Your instructions:
What is needed is an exact repetition of the lines below, from the first one through the one holding "Open the Home page", with no pictures and nothing else.

=== Begin Enclosure ===

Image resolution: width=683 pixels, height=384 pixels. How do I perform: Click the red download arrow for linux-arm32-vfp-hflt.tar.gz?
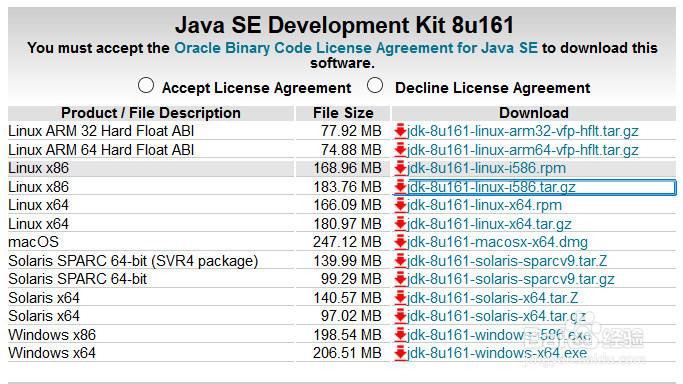click(x=400, y=131)
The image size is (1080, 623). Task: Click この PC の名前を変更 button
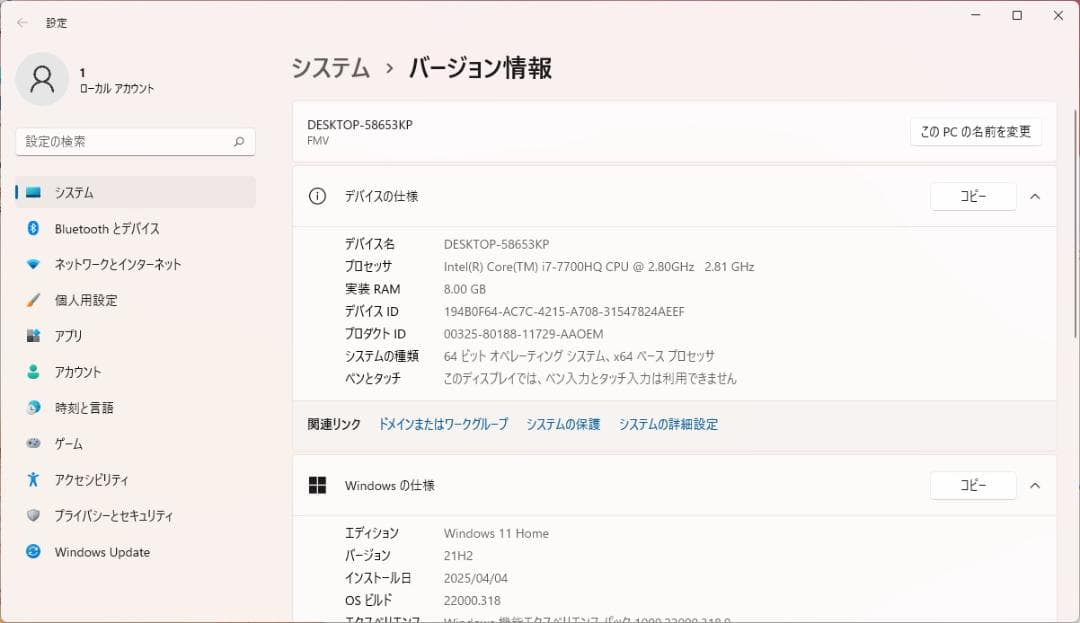pyautogui.click(x=975, y=131)
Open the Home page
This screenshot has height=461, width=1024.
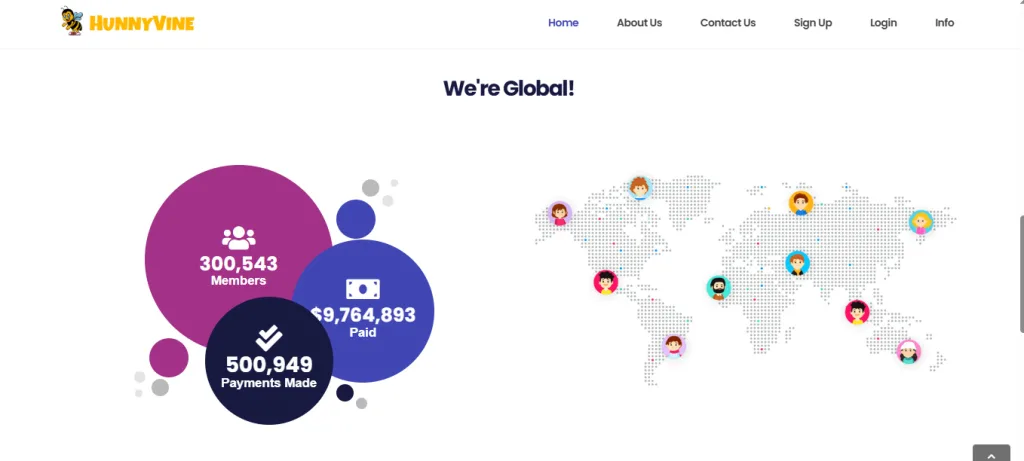(563, 23)
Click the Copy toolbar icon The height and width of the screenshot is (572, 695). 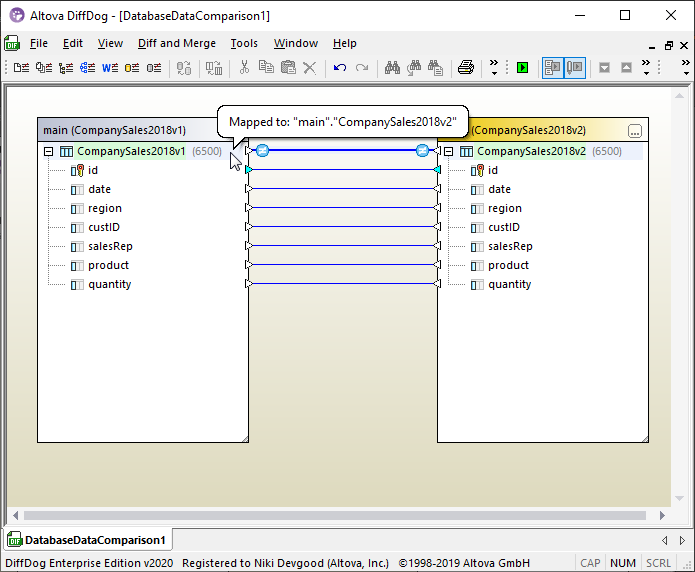coord(266,68)
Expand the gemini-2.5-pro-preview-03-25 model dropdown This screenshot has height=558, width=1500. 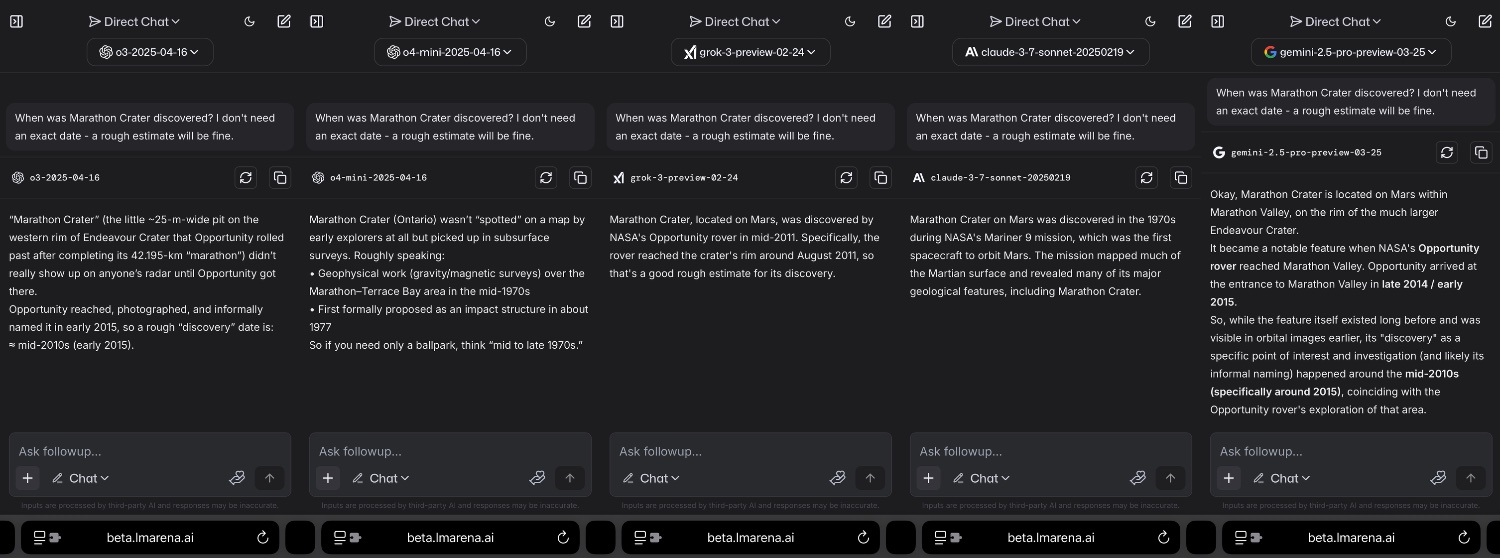coord(1351,52)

=== End Enclosure ===

Output:
Image resolution: width=683 pixels, height=384 pixels. How do I perform: Click the red download arrow for linux-arm32-vfp-hflt.tar.gz?
click(x=400, y=131)
The image size is (1080, 623). Task: Click この PC の名前を変更 button
pyautogui.click(x=975, y=131)
Open the Home page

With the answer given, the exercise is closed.